[Dataset entries]
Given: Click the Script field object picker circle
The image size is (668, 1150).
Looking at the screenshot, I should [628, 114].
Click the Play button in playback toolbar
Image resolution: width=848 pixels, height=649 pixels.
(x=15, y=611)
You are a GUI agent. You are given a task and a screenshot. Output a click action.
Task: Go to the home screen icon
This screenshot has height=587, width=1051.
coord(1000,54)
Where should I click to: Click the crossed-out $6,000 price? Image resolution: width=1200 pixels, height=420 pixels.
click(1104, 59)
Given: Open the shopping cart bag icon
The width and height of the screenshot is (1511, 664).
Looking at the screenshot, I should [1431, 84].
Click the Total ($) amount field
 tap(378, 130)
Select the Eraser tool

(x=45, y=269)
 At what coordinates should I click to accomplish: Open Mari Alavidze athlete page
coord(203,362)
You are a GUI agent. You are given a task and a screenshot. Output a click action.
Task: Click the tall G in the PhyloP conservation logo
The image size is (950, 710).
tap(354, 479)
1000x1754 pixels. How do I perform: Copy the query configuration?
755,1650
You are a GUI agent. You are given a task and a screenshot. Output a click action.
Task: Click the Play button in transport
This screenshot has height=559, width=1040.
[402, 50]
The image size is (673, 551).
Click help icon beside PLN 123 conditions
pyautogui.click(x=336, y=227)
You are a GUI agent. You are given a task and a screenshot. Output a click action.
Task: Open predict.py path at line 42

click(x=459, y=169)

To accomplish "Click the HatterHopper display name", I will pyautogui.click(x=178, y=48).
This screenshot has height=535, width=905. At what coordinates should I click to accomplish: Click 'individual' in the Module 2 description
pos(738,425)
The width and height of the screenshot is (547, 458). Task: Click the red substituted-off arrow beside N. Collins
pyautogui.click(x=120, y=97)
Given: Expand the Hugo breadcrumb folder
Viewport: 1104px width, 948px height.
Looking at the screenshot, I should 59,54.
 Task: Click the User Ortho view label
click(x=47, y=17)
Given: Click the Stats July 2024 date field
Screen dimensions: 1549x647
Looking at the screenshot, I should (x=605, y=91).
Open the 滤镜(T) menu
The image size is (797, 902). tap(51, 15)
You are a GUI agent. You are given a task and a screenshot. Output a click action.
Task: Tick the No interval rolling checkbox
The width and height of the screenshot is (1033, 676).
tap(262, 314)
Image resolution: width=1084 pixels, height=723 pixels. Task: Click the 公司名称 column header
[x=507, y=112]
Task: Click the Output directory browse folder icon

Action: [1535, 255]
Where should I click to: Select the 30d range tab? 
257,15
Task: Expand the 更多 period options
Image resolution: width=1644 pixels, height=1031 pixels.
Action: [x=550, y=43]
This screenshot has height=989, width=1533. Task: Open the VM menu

_Required action_
An exact copy of every record above is required.

_Task solution_
Given: Click the Script field object picker circle
The image size is (668, 1150).
Looking at the screenshot, I should [628, 114].
Click the Play button in playback toolbar
Image resolution: width=848 pixels, height=649 pixels.
(x=15, y=611)
You are a GUI agent. You are given a task and a screenshot. Output a click action.
Task: Go to the home screen icon
This screenshot has height=587, width=1051.
coord(1000,54)
Where should I click to: Click the crossed-out $6,000 price? Image resolution: width=1200 pixels, height=420 pixels.
click(1104, 59)
Given: Open the shopping cart bag icon
The width and height of the screenshot is (1511, 664).
Looking at the screenshot, I should [1431, 84].
Click the Total ($) amount field
 tap(378, 130)
Select the Eraser tool

(x=45, y=269)
 At what coordinates should I click to accomplish: Open Mari Alavidze athlete page
coord(203,362)
You are a GUI agent. You are given a task and a screenshot. Output a click action.
Task: Click the tall G in the PhyloP conservation logo
The image size is (950, 710).
tap(354, 479)
1000x1754 pixels. How do I perform: Copy the query configuration?
755,1650
You are a GUI agent. You are given a task and a screenshot. Output a click action.
Task: Click the Play button in transport
This screenshot has height=559, width=1040.
[402, 50]
The image size is (673, 551).
Click help icon beside PLN 123 conditions
pyautogui.click(x=336, y=227)
You are a GUI agent. You are given a task and a screenshot. Output a click action.
Task: Open predict.py path at line 42

click(x=459, y=169)

To accomplish "Click the HatterHopper display name", I will pyautogui.click(x=178, y=48).
This screenshot has height=535, width=905. At what coordinates should I click to accomplish: Click 'individual' in the Module 2 description
pos(738,425)
The width and height of the screenshot is (547, 458). Task: Click the red substituted-off arrow beside N. Collins
pyautogui.click(x=120, y=97)
Given: Expand the Hugo breadcrumb folder
Viewport: 1104px width, 948px height.
Looking at the screenshot, I should 59,54.
 Task: Click the User Ortho view label
click(x=47, y=17)
Given: Click the Stats July 2024 date field
Screen dimensions: 1549x647
Looking at the screenshot, I should (x=605, y=91).
Open the 滤镜(T) menu
The image size is (797, 902). tap(51, 15)
You are a GUI agent. You are given a task and a screenshot. Output a click action.
Task: Tick the No interval rolling checkbox
The width and height of the screenshot is (1033, 676).
tap(262, 314)
Image resolution: width=1084 pixels, height=723 pixels. Task: Click the 公司名称 column header
[x=507, y=112]
Task: Click the Output directory browse folder icon

Action: [1535, 255]
Where should I click to: Select the 30d range tab? 
257,15
Task: Expand the 更多 period options
Image resolution: width=1644 pixels, height=1031 pixels.
Action: [x=550, y=43]
This screenshot has height=989, width=1533. Task: Open the VM menu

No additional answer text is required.